Top of READING PASSAGE

Scope

This service covers the long-horizon planning that sets direction for a destination: what it will look like in five, ten, or twenty years, and the sequence of decisions required to get there without eroding the assets that make it worth visiting.

It produces a national or regional tourism master plan: a document that sets targets, prioritizes source markets and audiences, sequences infrastructure and product development against demand, and establishes the accountability structure for tracking progress against the plan over its full horizon.

Who It's For

Governments planning a national or regional tourism master plan from scratch
Destinations approaching the end of a multi-year strategy and preparing the next one
DMOs whose current strategy has no measurable targets or accountability structure
Multilateral institutions funding destination development programs

Process

01
Assessment

Current visitor performance, source market mix, infrastructure capacity, and community and environmental carrying capacity against present and projected demand.

02
Priorities

Audience and source market prioritization, target-setting, and the sequencing logic that determines what gets built, marketed, or protected first, and in what order.

03
Plan Development

The master plan document itself, covering targets, market priorities, infrastructure and product sequencing, and the governance structure for tracking progress.

Bottom of READING PASSAGE

● **EXERCISE TASKS**
A) Transcribe the part of the service description that begins at the words "Audience and source" and stops after "in what order.".
B) Answer these questions from the service description:
(i) Over what time spans does the service look at what a destination will look like?
(ii) Which type of DMO is listed among those the service is for?
(iii) What is the name of step 03 in the process?
C) Rewrite the paragraph of the service description starting "It produces a national or regional tourism master plan" as a list, keeping its main facts.
The material after the service description has no connection to it.

Top of DATA BELOW

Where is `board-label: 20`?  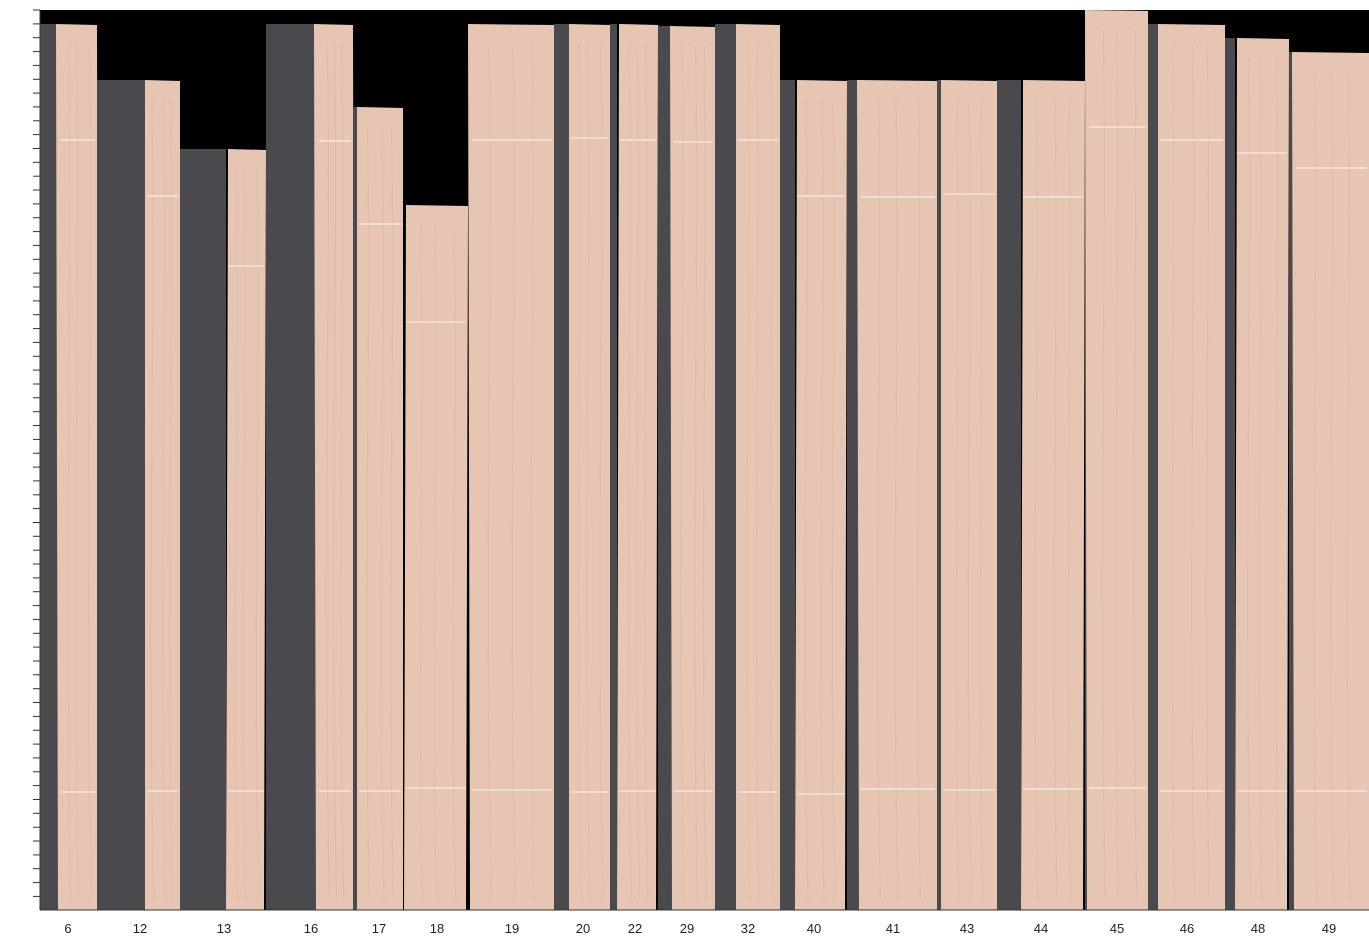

Bottom of DATA BELOW

● **ANSWERS IN ORDER**
A)
Audience and source market prioritization, target-setting, and the sequencing logic that determines what gets built, marketed, or protected first, and in what order.

B)
(i) Five, ten, or twenty years.
(ii) DMOs whose current strategy has no measurable targets or accountability structure.
(iii) Plan Development.

C)
The service produces a national or regional tourism master plan that:
- sets targets
- prioritizes source markets and audiences
- sequences infrastructure and product development against demand
- establishes the accountability structure for tracking progress over the plan's full horizon